Scott Virden Anderson Blog

Objectivist (materialistic, reductionist) science is hereby hoist upon a petard it has so secretly clutched to its breast that most scientists have never given it a second thought.

The ACT demonstrates how simple the alternative really is: just turn scientific cosmology inside out and you have a radically new nondual scientific cosmology.

Cosmologies are powerfully consequential.

We all have one.

To the extent that ours is received, assumed, or unconscious, to that extent we are out of touch with reality.

Being thus out of touch with reality, we are prone to violate ourselves, violate others, and violate the natural world.

Our contemporary scientific world view is based on a received, assumed, unconscious cosmology that would position us in a God-like situation entirely outside of a presumed "objective reality."

This is a species of "talking school"—presuming that one is in possession of a God-like realization without having done the typically most difficult and protracted self-transcending Yoga of actual realization—in other words, merely “talking the talk.”
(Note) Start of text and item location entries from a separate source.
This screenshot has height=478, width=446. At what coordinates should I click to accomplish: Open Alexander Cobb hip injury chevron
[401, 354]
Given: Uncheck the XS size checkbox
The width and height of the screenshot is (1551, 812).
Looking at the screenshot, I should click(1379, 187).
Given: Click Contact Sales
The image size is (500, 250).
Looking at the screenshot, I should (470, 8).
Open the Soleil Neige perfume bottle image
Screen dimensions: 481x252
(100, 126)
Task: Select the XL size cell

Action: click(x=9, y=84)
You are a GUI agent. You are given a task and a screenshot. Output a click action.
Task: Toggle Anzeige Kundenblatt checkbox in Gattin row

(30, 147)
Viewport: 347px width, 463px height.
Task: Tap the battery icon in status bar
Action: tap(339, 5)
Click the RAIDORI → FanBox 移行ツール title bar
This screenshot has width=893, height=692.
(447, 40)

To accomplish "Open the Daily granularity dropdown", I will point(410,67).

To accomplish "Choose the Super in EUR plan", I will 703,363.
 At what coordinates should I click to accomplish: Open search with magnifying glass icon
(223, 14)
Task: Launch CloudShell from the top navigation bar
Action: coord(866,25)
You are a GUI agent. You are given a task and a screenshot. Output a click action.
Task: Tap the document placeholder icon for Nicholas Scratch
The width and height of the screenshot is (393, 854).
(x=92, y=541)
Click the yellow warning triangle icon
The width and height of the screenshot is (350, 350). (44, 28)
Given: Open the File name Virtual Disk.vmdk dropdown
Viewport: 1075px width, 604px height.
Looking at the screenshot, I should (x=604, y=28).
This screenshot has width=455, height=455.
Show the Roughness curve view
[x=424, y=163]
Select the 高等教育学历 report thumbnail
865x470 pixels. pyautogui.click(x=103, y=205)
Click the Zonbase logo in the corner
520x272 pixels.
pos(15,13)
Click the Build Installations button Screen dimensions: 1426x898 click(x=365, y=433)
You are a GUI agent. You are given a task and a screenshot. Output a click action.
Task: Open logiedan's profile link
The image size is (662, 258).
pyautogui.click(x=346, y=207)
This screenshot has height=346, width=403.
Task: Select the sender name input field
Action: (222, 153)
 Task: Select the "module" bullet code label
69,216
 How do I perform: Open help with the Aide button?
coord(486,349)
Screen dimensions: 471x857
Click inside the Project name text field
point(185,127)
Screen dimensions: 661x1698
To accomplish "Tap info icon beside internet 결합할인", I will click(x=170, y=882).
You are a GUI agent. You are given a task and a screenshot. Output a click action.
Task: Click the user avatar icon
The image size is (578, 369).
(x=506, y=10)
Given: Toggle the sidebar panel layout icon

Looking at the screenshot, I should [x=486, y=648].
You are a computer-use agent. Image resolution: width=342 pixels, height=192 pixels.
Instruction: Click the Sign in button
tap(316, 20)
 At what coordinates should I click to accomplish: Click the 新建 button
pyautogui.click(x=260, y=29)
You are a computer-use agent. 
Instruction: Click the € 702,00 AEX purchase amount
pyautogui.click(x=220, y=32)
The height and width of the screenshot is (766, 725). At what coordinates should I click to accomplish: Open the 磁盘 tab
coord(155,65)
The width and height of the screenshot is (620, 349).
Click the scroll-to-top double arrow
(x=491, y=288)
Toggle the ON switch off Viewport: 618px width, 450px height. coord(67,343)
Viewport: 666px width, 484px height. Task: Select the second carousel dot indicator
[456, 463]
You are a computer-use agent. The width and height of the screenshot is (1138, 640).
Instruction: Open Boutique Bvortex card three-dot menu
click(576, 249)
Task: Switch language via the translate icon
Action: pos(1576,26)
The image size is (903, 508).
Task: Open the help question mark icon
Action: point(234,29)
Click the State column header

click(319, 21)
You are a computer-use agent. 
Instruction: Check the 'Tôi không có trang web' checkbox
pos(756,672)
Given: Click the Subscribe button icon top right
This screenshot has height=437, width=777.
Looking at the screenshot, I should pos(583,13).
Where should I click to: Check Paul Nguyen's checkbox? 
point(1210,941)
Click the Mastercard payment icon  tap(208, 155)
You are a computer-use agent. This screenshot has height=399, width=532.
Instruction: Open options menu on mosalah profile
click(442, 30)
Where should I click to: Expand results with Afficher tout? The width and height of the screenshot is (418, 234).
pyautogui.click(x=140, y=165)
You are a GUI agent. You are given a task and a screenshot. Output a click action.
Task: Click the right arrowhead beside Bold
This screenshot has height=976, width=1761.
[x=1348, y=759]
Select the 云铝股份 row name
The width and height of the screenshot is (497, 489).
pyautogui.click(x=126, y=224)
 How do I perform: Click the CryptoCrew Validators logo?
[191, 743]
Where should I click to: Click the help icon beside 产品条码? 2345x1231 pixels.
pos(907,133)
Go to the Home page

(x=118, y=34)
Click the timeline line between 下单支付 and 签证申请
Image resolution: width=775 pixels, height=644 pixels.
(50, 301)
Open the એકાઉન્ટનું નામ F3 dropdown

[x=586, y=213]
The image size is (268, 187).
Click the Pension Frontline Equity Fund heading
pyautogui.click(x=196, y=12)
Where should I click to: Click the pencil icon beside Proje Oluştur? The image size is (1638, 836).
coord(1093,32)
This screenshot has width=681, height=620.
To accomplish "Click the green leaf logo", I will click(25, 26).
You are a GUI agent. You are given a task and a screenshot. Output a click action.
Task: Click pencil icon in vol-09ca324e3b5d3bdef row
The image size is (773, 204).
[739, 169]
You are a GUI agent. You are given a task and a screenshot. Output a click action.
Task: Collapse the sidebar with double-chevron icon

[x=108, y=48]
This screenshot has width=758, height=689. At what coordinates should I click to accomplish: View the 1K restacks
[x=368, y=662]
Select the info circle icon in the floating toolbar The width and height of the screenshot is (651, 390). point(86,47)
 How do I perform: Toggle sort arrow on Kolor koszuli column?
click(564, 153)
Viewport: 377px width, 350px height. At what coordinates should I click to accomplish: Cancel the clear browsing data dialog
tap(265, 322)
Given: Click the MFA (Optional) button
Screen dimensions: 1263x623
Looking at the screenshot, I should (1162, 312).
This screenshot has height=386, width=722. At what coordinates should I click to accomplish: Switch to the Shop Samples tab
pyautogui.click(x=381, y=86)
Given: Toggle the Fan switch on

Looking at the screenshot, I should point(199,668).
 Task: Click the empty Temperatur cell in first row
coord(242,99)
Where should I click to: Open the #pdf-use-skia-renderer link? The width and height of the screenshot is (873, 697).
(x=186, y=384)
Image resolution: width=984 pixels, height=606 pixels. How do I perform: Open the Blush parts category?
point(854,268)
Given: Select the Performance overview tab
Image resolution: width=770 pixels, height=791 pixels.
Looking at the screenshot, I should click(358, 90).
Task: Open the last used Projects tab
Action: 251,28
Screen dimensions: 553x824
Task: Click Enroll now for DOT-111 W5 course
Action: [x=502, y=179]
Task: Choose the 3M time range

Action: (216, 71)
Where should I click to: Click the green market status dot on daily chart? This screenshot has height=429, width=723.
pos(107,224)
This not only produces endless violation, it is itself a most fundamental violation.

The Anthropic Cosmological Timeline (ACT) summarized my decades of study and practice in contact with Yogicly realized nonduality (understood by many to be the highest form of realization).

The ACT redefines cosmology, including past, present, and future, in terms of such Yogicly realized nonduality—and, in the simplest scientific terms.

The ACT can thus create a fundamental shift: not only in how we conceive of our place in the cosmos, but also in how we conceive of what it is to be a human being, in terms of our past, our present, and our potential futures.

As far as science is concerned, the Yogicly realized nonduality upon which the ACT is based, is itself an ultimate (or Summa) paradigm.

Here is how Thomas Kuhn's fundamental criterion for a paradigm is met: Yoga is "experimental" in every case, and thus, Yogic nondual realization is itself a "concrete experimental result upon which a community of practice is established."

The ACT does not obviate the need for Yoga, rather, it provides a key to how science can be turned back into a spiritually lawful occupation—as one that serves spiritual practice rather than unconsciously presuming itself to represent a fulfillment of spiritual practice.

The ACT implies not only a new cosmology, but also a new epistemology and a new ontology, a new philosophy, a new theology, and a new psychology, a new history of humanity itself—all of which aim to be aligned with and by Yogic nondual realization.

Meanwhile, the mechanisms of nature remain sufficiently complex and beautiful to engage and distract many generations of scientists yet to come with conventional scientific investigation.

But for some few, the most intriguing question will be the nature of experience itself.

Here the ACT guides our thinking directly beyond the root of thinking to where the practice of Yoga bears its greatest fruit in nondual realization.